Как на это жить? Судьба рассмотрела его ходатайство без бюрократических проволочек. Он устроился агентом в кофейную фирму, и задача его сводилась к тому, чтобы ходить из одной кофейни в другую и спрашивать, сколько килограммов кофе надобно доставить на следующей неделе и не пора ли пополнить запас бумажных салфеток и кусочков рафинада в обертках с логотипом кофейной фирмы. Ежедневно он наведывался в четыре-пять кофеен, в одной читал газеты, в другой наблюдал за игрой в карты, в третьей сам играл в бильярд. Повсюду он знал завсегдатаев и был единственным завсегдатаем всех кофеен сразу. Он спорил о политике и футболе и, хотя в театры не ходил, знал все театральные постановки в Вене — исключительно по разговорам в кафе. Перед уходом в другую кофейню он забирал заказы для своей фирмы. А когда около пяти вечера возвращался домой, прямо с порога, не снимая пальто, говорил жене:
— Утомительный выдался денек! Пойдем-ка, Долли, в кафе!
Виктору больше нравилось сопровождать деда, чем сидеть дома при бабушке. Она упорно разговаривала не с ним, а только о нем. Дед называл его Викки, бабушка — «ребенок». Если он что-нибудь у нее просил, то не слышал в ответ «У меня этого нет» или «К сожалению, Виктор, нам это не по карману». Она говорила: «Откуда у ребенка такие запросы?»
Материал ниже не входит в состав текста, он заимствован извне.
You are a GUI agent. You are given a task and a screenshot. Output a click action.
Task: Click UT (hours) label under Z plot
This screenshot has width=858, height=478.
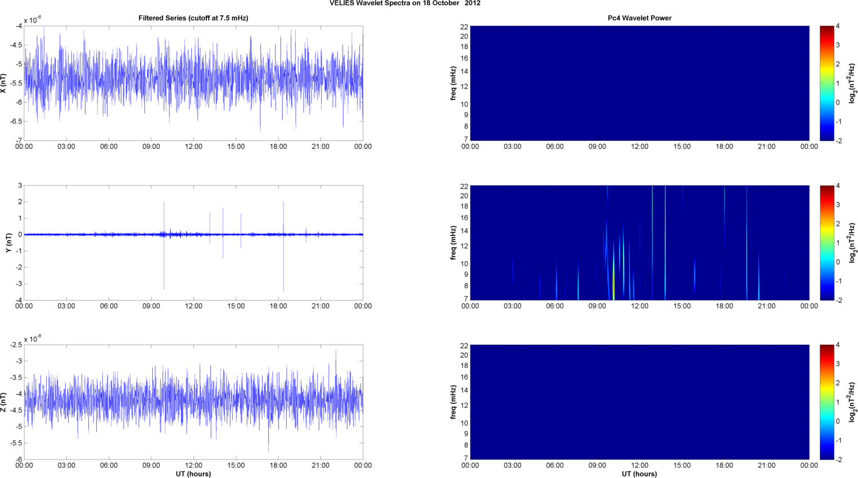[193, 474]
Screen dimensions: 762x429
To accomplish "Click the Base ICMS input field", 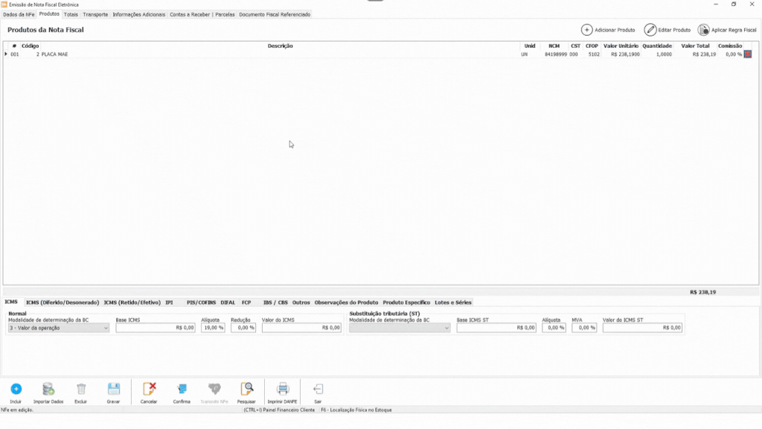I will (x=156, y=328).
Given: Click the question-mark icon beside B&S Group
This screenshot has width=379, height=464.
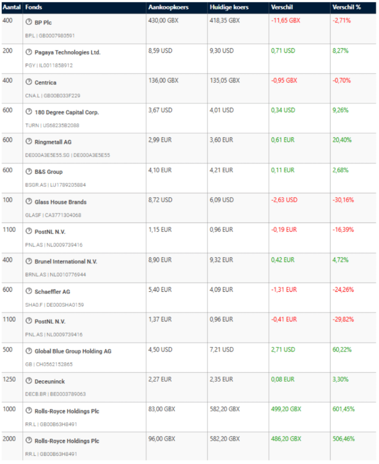Looking at the screenshot, I should click(x=29, y=172).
Виктор привык, что большие в восторге от того, что он есть, что он существует. Раньше, когда они приезжали в гости, так было и у дедушки с бабушкой. «Викки, золотце мое!» (дед). «Это не ребенок, это солнечный луч!» (бабушка). Но теперь, живя у них, мальчик чувствовал себя посторонним, помехой в несложной, однако всеобъемлющей системе ритуалов, которые повторялись изо дня в день, без изменений. Пока они были для него незнакомыми и загадочными, Виктор не смел задавать вопросы, а привыкнув, тем более не смел ничего ставить под вопрос. Завтрак: бабушка спрашивала деда, что ему приготовить.
— Долли, ну что ты спрашиваешь? Ты же знаешь!
И каждый раз бабушка с возмущенной миной на лице уходила на кухню, бросала на сковородку ветчину, заливала яйцом — ветчина и яйца в доме никогда не переводились — и в конце концов шваркала на стол перед дедом тарелку, со словами:
— Вот тебе твоя фаршированная рыба!
Один-единственный раз Виктор спросил, нельзя ли и ему фаршированной рыбы. «Где ребенок этому научился?» Больше Виктор никогда не спрашивал. Он получил хлеб с маслом и две четвертушки очищенного яблока, без сердцевины. Почему яичница с ветчиной называлась фаршированной рыбой, мальчик тоже не спрашивал. Все здесь было ненормально, но именно это и считалось нормальным. Ветчина вдруг опять называлась ветчиной — когда дедушка ее не ел.